Pixel coordinate grounding data
■ ■ ■ ■

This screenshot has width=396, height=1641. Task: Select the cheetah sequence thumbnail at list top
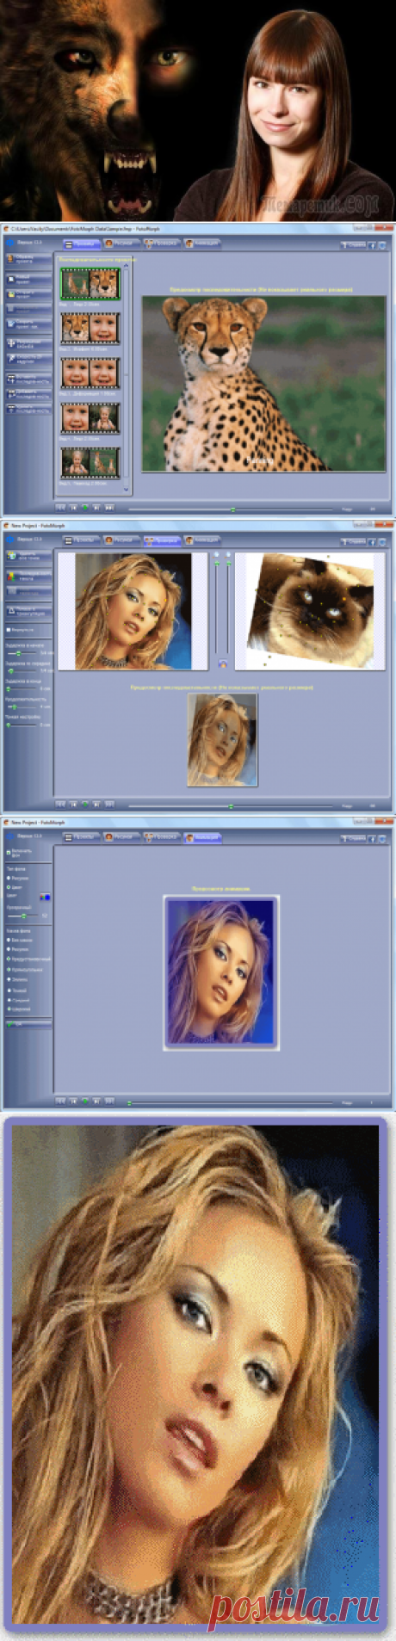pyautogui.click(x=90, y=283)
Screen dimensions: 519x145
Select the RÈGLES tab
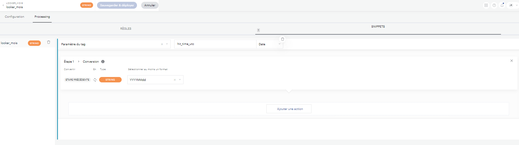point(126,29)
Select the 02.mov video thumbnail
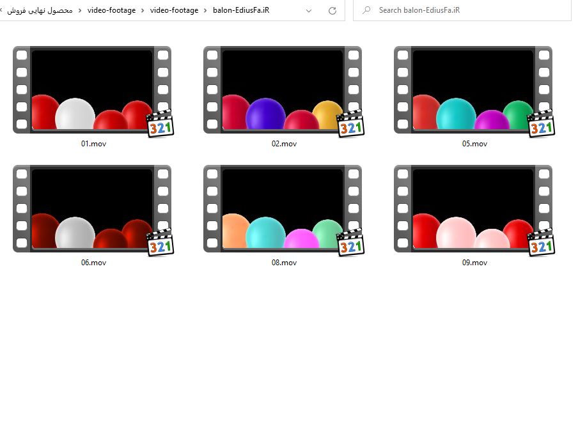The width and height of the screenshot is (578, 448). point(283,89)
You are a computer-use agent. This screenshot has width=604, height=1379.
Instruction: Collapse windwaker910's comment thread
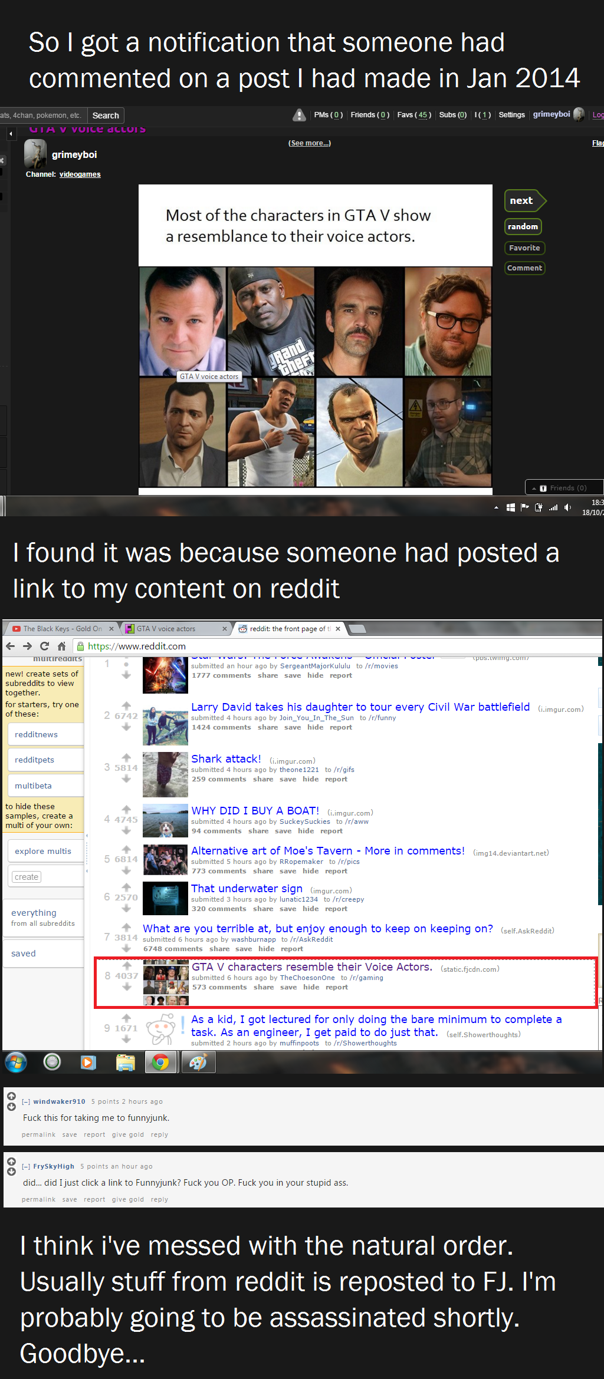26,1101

■ ■ ■ ■

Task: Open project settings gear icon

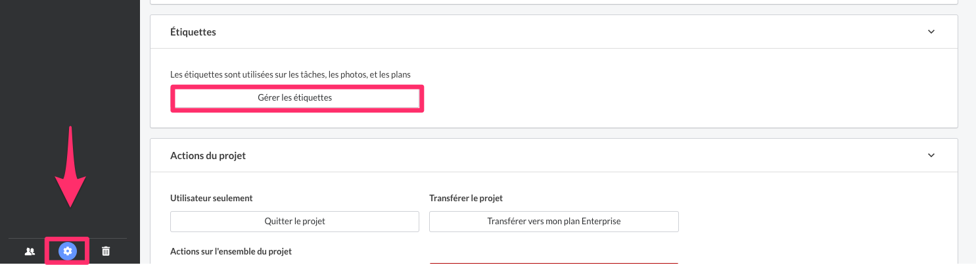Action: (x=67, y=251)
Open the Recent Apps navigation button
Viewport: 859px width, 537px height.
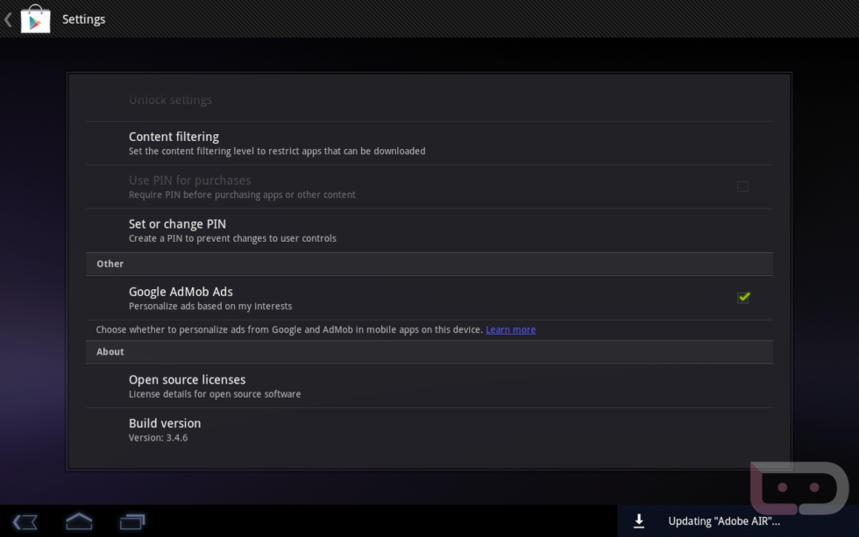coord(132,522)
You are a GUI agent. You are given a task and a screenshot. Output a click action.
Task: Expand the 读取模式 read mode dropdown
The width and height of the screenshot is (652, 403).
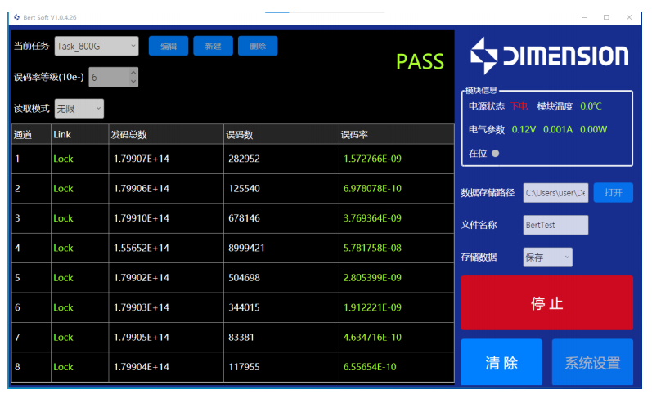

■ ■ ■ ■

- _Problem to solve_
What lines in the entries above hold "agent"? Copy every one.

- _Exercise result_
You are a computer-use agent. This screenshot has width=604, height=1379.
You are a GUI agent. You are given a task and a screenshot. Output a click action.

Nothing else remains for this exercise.